The Inversion: When Compute Costs More Than the People Using It
For four decades the implicit contract of software was that compute was cheap and labor was expensive — that's why the entire SaaS playbook (per-seat pricing, automation as substitution for headcount) ever worked. Agentic AI has broken that contract in less than a year. Nvidia VP Bryan Catanzaro put it on record in Fortune that 'the cost of compute is far beyond the costs of the employees' for his own team [1], and the numbers around him support the claim: Microsoft cancelled most of its Claude Code licenses inside six months because direct usage costs exceeded what those licenses replaced [1], and a single Anthropic client logged $500M of Claude spend in a single month after failing to put per-seat caps on employee usage [2].

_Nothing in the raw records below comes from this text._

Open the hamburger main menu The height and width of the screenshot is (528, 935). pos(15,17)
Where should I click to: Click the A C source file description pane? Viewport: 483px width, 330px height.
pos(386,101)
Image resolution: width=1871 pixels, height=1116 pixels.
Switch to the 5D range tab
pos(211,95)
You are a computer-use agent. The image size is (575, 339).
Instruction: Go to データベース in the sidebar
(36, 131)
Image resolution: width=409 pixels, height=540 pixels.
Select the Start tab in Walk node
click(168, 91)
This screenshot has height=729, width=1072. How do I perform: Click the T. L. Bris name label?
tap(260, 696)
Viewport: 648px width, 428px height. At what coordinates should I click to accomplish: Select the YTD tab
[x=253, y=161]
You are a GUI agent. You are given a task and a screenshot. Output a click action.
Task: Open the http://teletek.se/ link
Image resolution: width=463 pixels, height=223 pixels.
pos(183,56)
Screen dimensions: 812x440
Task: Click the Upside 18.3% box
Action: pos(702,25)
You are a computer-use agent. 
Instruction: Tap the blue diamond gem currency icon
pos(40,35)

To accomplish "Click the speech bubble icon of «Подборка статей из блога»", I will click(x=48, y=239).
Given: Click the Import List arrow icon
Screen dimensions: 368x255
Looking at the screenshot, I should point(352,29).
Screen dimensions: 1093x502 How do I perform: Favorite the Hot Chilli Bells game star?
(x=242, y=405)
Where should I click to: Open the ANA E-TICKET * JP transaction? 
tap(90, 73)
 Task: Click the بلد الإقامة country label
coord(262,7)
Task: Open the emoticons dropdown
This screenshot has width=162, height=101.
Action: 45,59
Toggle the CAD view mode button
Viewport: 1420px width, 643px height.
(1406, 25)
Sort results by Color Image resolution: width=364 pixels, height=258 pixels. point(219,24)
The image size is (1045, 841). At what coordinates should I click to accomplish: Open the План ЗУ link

The structural problem is that an agent is not a tool that a human operates once per task — it is a process that loops, calls other tools, retries, and re-reads context. Goldman Sachs has projected that agentic workloads will drive a 24x growth in token consumption by 2030, hitting roughly 120 quadrillion tokens per month [1]. That's not a curve that the standard 'inference will get cheaper' rebuttal can outrun, because every efficiency gain in price-per-token is being eaten by an even larger expansion in tokens-per-task. The 'reality check' headline isn't that AI is bad; it's that the unit economics of agentic AI do not yet pencil out against the unit economics of paying a human, and that gap is widening, not closing.